___ INPUT DATA ___
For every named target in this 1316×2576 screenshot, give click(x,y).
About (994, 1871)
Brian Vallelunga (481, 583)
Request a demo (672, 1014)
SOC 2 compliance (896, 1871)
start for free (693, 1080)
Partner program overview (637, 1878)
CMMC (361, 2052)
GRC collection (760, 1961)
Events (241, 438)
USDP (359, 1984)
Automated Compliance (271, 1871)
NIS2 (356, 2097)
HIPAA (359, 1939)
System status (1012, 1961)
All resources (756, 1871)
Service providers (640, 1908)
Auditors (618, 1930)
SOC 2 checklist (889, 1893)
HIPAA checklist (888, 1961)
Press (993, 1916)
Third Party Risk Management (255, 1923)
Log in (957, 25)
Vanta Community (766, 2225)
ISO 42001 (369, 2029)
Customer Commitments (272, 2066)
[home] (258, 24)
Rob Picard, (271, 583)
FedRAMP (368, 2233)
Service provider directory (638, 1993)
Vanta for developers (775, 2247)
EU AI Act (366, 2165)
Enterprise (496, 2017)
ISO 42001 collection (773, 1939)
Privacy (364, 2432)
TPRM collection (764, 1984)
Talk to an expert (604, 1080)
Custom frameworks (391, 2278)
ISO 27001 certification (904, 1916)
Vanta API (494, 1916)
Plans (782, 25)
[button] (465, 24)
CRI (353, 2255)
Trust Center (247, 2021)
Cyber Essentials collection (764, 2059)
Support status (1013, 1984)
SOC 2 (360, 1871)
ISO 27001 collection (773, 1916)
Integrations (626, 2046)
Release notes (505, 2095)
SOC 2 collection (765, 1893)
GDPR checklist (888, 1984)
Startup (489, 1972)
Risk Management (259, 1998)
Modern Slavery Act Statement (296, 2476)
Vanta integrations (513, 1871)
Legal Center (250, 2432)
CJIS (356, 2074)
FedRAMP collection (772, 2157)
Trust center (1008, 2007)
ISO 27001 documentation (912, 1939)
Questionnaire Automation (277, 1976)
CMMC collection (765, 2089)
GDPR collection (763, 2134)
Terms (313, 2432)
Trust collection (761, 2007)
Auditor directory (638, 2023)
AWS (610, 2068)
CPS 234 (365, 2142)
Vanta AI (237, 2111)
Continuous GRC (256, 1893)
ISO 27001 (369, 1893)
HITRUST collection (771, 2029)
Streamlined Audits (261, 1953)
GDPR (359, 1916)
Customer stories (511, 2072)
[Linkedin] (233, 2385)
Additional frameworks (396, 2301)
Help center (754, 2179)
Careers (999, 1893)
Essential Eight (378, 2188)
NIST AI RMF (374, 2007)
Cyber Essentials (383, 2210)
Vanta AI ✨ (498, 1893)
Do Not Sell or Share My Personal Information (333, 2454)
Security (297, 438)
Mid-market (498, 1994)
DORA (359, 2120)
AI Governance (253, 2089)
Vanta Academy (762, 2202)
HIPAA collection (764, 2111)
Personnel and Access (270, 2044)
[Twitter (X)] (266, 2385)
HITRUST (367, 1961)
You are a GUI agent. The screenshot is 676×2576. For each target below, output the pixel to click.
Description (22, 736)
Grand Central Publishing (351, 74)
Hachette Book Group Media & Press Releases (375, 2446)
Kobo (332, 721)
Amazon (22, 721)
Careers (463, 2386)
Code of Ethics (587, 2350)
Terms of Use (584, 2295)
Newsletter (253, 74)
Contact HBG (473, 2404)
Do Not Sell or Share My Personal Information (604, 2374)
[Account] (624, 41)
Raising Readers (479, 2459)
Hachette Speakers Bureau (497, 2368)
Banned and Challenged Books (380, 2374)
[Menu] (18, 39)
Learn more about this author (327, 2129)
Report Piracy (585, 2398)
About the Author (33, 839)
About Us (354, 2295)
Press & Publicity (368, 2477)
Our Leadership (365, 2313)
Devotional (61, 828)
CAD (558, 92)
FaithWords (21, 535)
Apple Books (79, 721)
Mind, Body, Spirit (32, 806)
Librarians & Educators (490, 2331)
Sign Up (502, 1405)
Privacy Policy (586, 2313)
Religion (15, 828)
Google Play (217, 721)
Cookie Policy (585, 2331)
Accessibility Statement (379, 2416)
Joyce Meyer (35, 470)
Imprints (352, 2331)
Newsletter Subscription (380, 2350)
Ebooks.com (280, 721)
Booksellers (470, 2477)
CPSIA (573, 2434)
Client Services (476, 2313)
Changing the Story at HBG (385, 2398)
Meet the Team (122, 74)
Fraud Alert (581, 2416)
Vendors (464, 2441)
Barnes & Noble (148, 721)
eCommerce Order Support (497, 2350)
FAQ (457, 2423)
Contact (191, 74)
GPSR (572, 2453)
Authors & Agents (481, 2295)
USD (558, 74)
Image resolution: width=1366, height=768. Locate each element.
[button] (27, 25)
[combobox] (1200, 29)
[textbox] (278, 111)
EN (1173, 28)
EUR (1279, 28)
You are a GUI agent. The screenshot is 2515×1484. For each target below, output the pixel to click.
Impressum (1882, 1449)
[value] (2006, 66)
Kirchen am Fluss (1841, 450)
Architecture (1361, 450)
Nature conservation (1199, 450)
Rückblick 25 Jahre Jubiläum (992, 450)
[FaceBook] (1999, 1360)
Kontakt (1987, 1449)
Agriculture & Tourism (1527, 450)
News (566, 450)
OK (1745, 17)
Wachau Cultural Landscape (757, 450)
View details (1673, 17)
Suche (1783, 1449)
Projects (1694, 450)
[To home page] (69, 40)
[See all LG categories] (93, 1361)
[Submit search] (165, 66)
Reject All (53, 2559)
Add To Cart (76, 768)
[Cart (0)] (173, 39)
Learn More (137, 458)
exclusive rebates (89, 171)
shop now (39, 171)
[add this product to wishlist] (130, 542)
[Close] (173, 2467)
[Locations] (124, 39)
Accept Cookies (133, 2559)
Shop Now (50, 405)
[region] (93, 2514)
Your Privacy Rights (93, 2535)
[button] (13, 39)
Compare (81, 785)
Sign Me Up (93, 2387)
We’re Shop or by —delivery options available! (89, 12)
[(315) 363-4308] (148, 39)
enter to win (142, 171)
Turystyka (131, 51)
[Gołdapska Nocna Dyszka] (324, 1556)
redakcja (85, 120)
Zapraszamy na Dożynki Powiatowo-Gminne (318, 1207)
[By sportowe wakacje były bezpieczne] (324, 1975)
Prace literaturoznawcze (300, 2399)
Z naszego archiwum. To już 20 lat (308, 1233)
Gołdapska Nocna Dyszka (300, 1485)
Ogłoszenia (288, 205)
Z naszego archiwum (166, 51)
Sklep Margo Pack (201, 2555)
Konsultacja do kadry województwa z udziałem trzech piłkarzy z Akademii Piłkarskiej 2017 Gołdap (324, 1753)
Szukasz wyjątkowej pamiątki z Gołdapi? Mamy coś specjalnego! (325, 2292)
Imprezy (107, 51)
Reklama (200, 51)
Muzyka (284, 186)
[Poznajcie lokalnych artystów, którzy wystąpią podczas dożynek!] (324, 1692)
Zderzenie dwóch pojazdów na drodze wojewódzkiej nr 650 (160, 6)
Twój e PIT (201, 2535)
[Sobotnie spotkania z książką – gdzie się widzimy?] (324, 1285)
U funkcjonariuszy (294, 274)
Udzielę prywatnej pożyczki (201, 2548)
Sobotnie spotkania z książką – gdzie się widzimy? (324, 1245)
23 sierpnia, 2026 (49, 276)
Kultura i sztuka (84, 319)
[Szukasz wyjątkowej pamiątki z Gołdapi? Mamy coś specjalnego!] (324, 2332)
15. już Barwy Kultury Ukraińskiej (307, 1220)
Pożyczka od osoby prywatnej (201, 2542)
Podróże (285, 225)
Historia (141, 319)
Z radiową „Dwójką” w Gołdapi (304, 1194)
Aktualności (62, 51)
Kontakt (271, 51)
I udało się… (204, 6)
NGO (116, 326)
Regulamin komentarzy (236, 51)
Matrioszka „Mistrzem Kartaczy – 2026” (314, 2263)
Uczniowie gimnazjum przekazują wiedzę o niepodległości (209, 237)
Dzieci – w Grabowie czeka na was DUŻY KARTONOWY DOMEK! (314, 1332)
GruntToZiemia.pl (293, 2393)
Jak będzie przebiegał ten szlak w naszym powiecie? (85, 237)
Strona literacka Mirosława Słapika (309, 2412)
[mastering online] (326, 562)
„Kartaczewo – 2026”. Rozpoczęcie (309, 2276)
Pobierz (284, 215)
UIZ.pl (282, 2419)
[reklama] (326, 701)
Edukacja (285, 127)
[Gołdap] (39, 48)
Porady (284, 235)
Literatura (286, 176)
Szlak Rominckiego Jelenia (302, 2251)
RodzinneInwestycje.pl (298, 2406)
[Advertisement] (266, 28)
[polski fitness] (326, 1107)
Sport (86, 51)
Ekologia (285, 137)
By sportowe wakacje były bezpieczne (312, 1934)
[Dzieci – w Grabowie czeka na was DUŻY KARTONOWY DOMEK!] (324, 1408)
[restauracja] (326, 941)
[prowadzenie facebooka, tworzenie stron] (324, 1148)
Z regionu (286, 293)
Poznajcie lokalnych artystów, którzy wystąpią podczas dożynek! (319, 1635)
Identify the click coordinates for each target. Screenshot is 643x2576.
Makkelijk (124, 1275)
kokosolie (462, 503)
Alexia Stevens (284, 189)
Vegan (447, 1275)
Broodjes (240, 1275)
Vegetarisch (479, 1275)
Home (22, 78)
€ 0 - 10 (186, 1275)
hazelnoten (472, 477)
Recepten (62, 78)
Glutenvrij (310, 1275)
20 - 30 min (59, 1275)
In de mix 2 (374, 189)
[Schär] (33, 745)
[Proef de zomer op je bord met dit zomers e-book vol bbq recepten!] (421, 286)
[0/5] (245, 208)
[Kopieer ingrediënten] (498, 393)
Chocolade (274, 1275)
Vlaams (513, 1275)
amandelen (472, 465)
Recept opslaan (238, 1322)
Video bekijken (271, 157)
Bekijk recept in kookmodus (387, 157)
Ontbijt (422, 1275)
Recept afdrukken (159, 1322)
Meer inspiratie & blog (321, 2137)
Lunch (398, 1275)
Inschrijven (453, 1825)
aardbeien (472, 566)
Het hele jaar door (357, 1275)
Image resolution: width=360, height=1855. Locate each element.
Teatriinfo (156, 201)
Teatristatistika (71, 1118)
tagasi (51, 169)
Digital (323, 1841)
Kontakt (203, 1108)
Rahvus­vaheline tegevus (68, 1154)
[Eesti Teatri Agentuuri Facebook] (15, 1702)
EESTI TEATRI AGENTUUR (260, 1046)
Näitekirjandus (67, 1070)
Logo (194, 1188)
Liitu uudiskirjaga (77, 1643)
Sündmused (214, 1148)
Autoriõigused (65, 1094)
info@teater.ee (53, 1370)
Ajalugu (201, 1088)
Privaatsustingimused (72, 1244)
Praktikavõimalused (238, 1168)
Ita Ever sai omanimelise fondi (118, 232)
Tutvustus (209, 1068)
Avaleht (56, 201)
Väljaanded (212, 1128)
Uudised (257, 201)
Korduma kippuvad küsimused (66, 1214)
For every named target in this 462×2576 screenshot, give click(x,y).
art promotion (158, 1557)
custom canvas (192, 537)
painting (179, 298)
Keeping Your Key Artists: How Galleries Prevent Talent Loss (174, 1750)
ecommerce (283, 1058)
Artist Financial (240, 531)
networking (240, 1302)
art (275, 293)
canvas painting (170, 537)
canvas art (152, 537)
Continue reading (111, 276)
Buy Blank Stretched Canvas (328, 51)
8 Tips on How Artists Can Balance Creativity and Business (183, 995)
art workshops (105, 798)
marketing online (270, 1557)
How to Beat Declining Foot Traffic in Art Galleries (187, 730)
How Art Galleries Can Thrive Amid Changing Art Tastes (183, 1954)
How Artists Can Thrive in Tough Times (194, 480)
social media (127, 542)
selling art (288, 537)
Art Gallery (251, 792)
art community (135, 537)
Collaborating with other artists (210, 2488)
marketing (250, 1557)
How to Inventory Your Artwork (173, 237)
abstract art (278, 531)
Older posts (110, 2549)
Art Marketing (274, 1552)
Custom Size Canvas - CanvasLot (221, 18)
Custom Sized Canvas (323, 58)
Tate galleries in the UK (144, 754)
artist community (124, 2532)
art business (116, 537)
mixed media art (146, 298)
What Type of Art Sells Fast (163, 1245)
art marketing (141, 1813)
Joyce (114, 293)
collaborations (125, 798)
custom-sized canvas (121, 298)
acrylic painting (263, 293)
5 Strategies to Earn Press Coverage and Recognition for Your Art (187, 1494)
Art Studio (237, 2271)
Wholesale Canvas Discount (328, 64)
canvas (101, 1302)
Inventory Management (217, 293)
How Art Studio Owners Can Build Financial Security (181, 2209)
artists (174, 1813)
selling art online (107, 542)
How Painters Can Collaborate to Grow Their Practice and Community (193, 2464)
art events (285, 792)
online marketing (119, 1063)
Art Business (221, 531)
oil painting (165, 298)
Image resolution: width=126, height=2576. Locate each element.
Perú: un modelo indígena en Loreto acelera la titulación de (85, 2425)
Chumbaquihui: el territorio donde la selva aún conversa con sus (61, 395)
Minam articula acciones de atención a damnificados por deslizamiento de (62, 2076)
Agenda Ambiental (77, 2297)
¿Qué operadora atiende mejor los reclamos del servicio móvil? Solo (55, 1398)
___
EXERCISE ▸ Return exactly, and only, the lines above starting at the line that contains "art (275, 293)" and ending at the line that contains "oil painting (165, 298)".

EXERCISE SOLUTION ▸
art (275, 293)
canvas painting (170, 537)
canvas art (152, 537)
Continue reading (111, 276)
Buy Blank Stretched Canvas (328, 51)
8 Tips on How Artists Can Balance Creativity and Business (183, 995)
art workshops (105, 798)
marketing online (270, 1557)
How to Beat Declining Foot Traffic in Art Galleries (187, 730)
How Art Galleries Can Thrive Amid Changing Art Tastes (183, 1954)
How Artists Can Thrive in Tough Times (194, 480)
social media (127, 542)
selling art (288, 537)
Art Gallery (251, 792)
art community (135, 537)
Collaborating with other artists (210, 2488)
marketing (250, 1557)
How to Inventory Your Artwork (173, 237)
abstract art (278, 531)
Older posts (110, 2549)
Art Marketing (274, 1552)
Custom Size Canvas - CanvasLot (221, 18)
Custom Sized Canvas (323, 58)
Tate galleries in the UK (144, 754)
artist community (124, 2532)
art business (116, 537)
mixed media art (146, 298)
What Type of Art Sells Fast (163, 1245)
art marketing (141, 1813)
Joyce (114, 293)
collaborations (125, 798)
custom-sized canvas (121, 298)
acrylic painting (263, 293)
5 Strategies to Earn Press Coverage and Recognition for Your Art (187, 1494)
Art Studio (237, 2271)
Wholesale Canvas Discount (328, 64)
canvas (101, 1302)
Inventory Management (217, 293)
How Art Studio Owners Can Build Financial Security (181, 2209)
artists (174, 1813)
selling art online (107, 542)
How Painters Can Collaborate to Grow Their Practice and Community (193, 2464)
art events (285, 792)
online marketing (119, 1063)
Art Business (221, 531)
oil painting (165, 298)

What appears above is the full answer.